> [COMPLETE THE FOLLOWING]
a) Answer these three questions from the Pokemon card comments:
(i) When you need a draw 3 from Shieldbert and Swordbert, which option does the first comment say you get instead?
(ii) How many supporter cards can be used per turn?
(iii) What kind of video did one commenter keep thinking they were watching because of the voice?
b) Can you pick up the Pokemon card comments from their last line and keep them going?

Shieldbert and Swordbert is straight up worse than Hop. Your opponent will choose the option that’s worse for you, so when you need a draw 3, you get the graveyard instead.
@@latrodectusmactans7592 While I agree that it is worse, your opponent, especially in competitive (if you are for some reason considering either of these options), should just about never choose the graveyard option.
For this kind of videos its really nice to have an "expert" of that game in your stream to explain stuff, like in the Magic video. That was much more fun.
I love how you cant believe that draw 3 is bad. In Pokemon, there are cards that let you draw more or cards that let you search specific things. Drawing 3 random cards is bad in comparison.
I love his reaction to hop. the main point is that supporter are all so OP, but you can only use 1 per turn, so there's way better options than hop, like the cynthia draw 6. Unless you really don't want to shuffle back a card and have no other supporters in hand, cynthia's way better
Ok, I had to double check. Your voice kept making me think I was watching a WoW lore video. I understand why after looking at your channel further. :) Thanks for all the vids, keep up the great work!

> [DATASET SECTION]
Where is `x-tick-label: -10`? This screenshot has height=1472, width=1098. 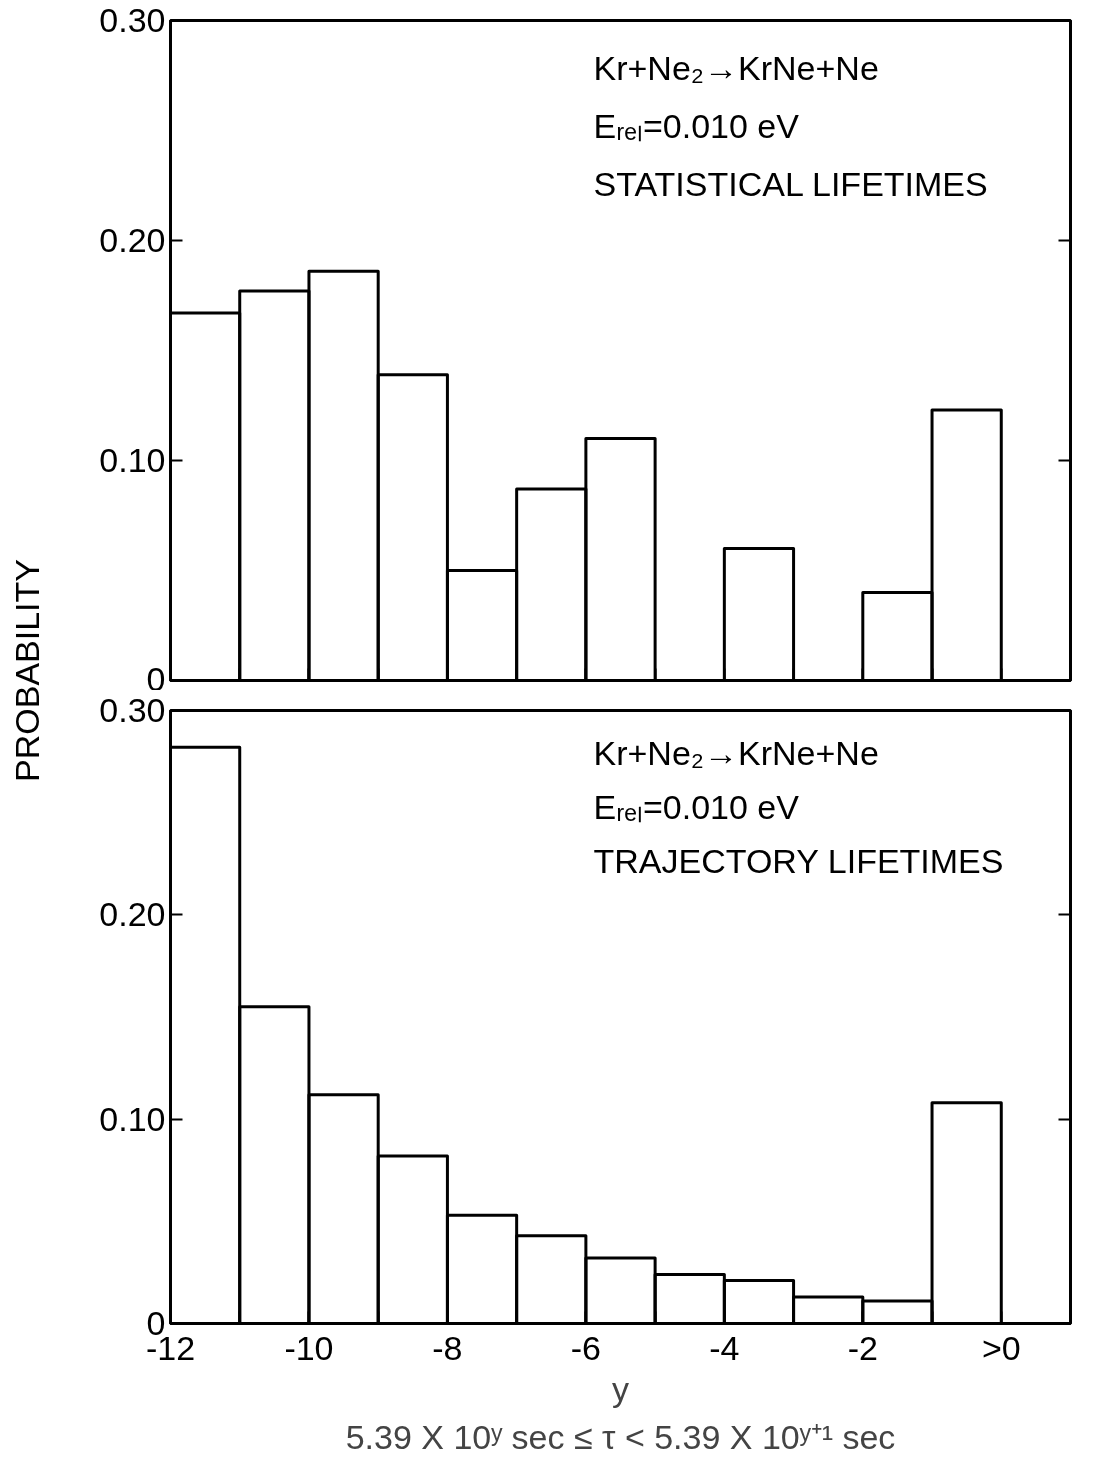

> [ANSWERS TO THE EXERCISE]
a)
(i) The graveyard.
(ii) One.
(iii) A WoW lore video.

b)
No idea who you are but this and the mtg video were in my recs, as a general tcg fan, this kinda content is super interesting, and I feel like the main throughline on powerlevel of cards is understanding the costs to play them and limitations or lack thereof on cards that can be in play at a time, also the fact that card advantage good, and the only damage that matters in the last just being completely universal is nice
The reason chip chip axe was so good. Was because in the control deck it was played in, also had cards like Oranguru UPR, which for a colorless energy put 3 cards from your discard pile on the bottom of your deck in any order. Was played along pidgeotto a stage 1 that allowed you to look at the top 2 cards of your deck put one in your hand and the other on the bottom of your deck, which allowed you to see your whole deck, as the control player would churn through their deck so they could put the exact cards needed for their next turn. The deck played Belleba and Bycenman supporter which said both players discard the top 3 cards of their deck. It didn't matter for the control player since they can get whatever they want back. So they would gust a Pokémon from backrow that can't attack or has a high retreat cost, play Belleba, pick their top deck and they usually just lose.
One of the things you learn about prize cards is that they don’t often matter a ton. Mostly what matters is setting yourself up in a dominant position, so having a hard hitting fully set up Pokémon up front while your opponent doesn’t is often what wins you the game. Discarding a Pokémon for free is incredibly powerful even if you don’t get a prize card because it lets you undo a whole lot of your opponents setting up. Discarding two is even more powerful because of how much investment usually goes into setting up even one Pokémon.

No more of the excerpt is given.